Duplicate every record below verbatim, leaving out the pictures.

%%

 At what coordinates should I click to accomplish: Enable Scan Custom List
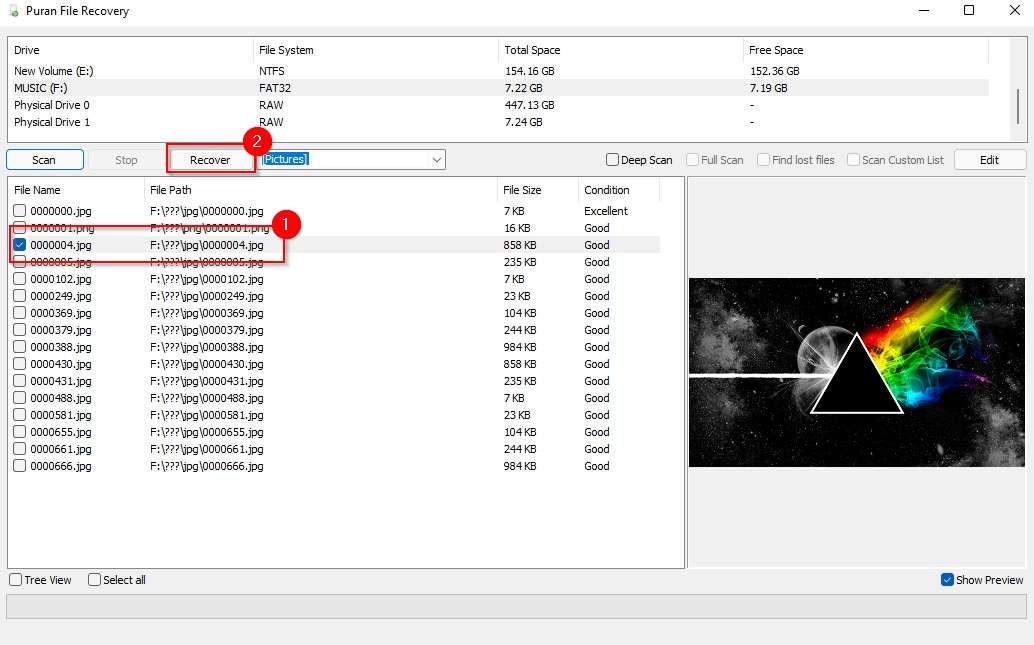[853, 159]
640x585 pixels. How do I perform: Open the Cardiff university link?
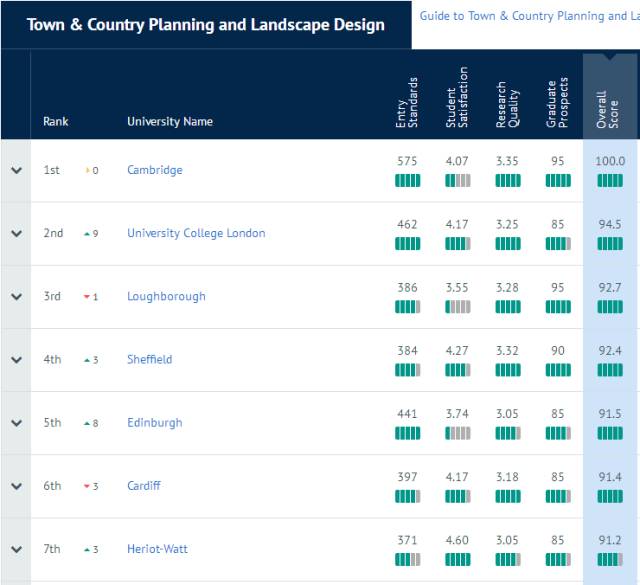[144, 486]
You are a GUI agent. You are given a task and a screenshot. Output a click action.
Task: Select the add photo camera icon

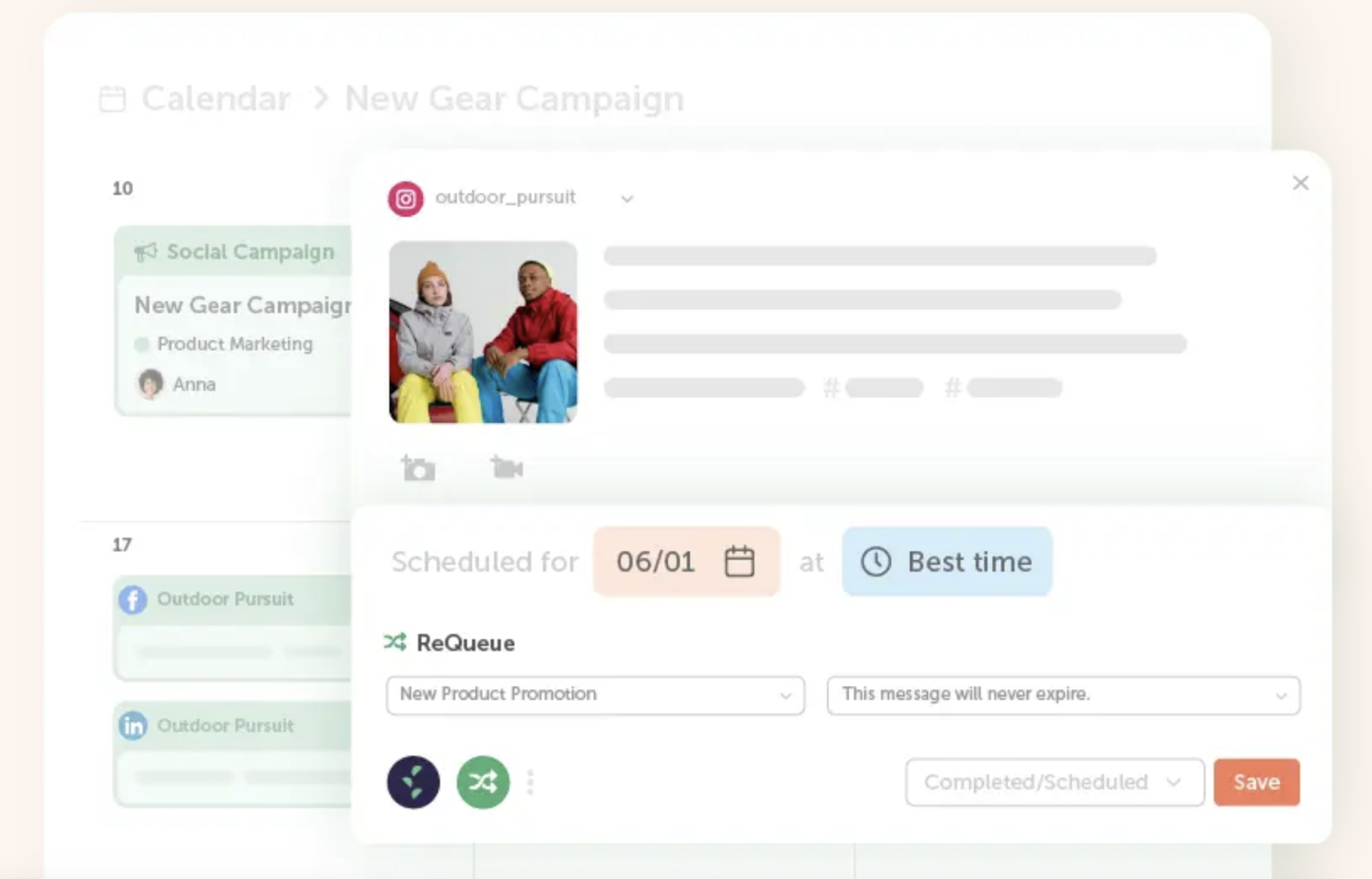[418, 468]
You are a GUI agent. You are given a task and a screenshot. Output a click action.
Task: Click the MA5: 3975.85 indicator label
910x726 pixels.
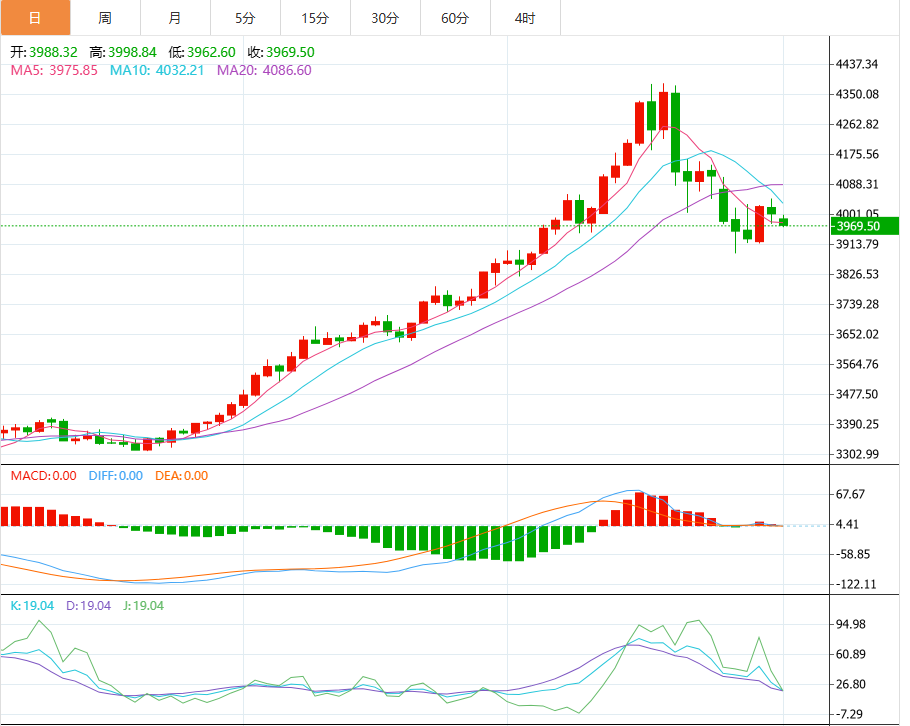coord(54,70)
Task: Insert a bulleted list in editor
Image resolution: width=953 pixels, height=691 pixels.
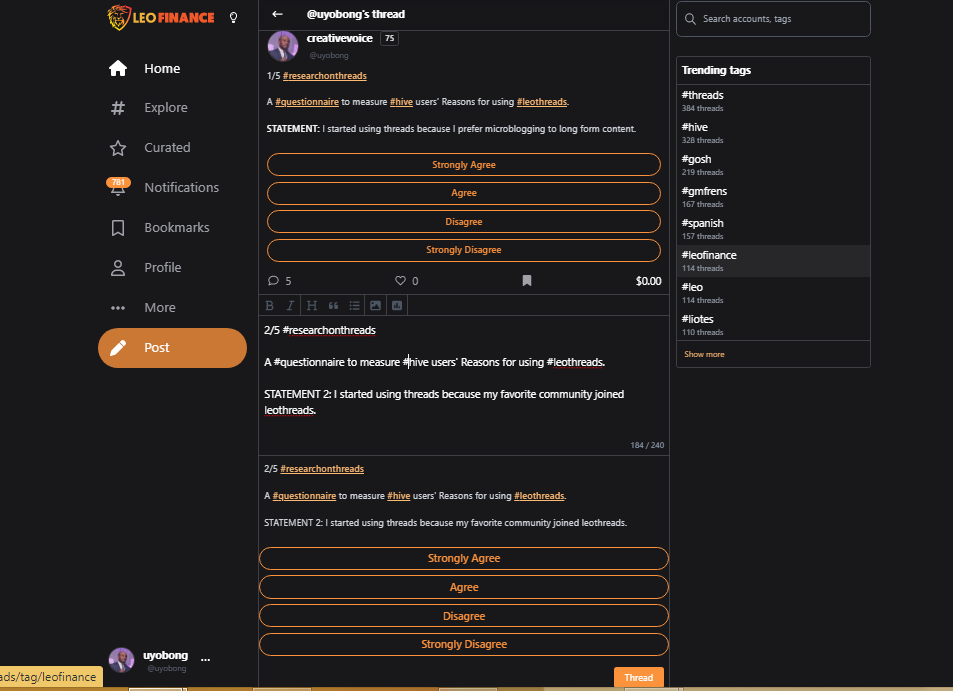Action: (354, 306)
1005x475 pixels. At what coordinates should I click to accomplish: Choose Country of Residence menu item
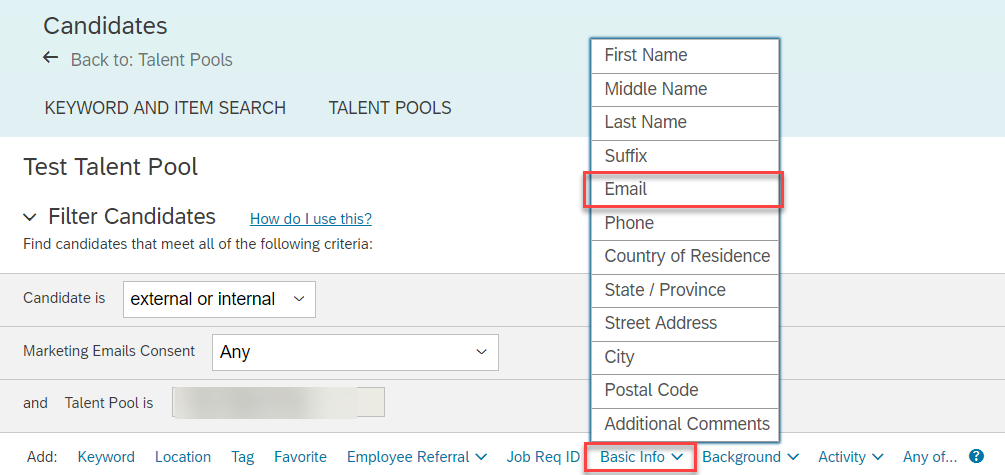[684, 256]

%%

▶ [Answer to this exercise]:
 At what coordinates should I click to accomplish: Enable Scan Custom List
[853, 159]
640x585 pixels. How do I perform: Open the Cardiff university link?
[144, 486]
You are a GUI agent. You are given a task and a screenshot. Output a click action.
Task: Select the add photo camera icon

[418, 468]
You are a GUI agent. You are given a task and a screenshot. Output a click action.
Task: Click the MA5: 3975.85 indicator label
910x726 pixels.
coord(54,70)
Task: Insert a bulleted list in editor
Image resolution: width=953 pixels, height=691 pixels.
Action: (354, 306)
1005x475 pixels. At what coordinates should I click to accomplish: Choose Country of Residence menu item
[684, 256]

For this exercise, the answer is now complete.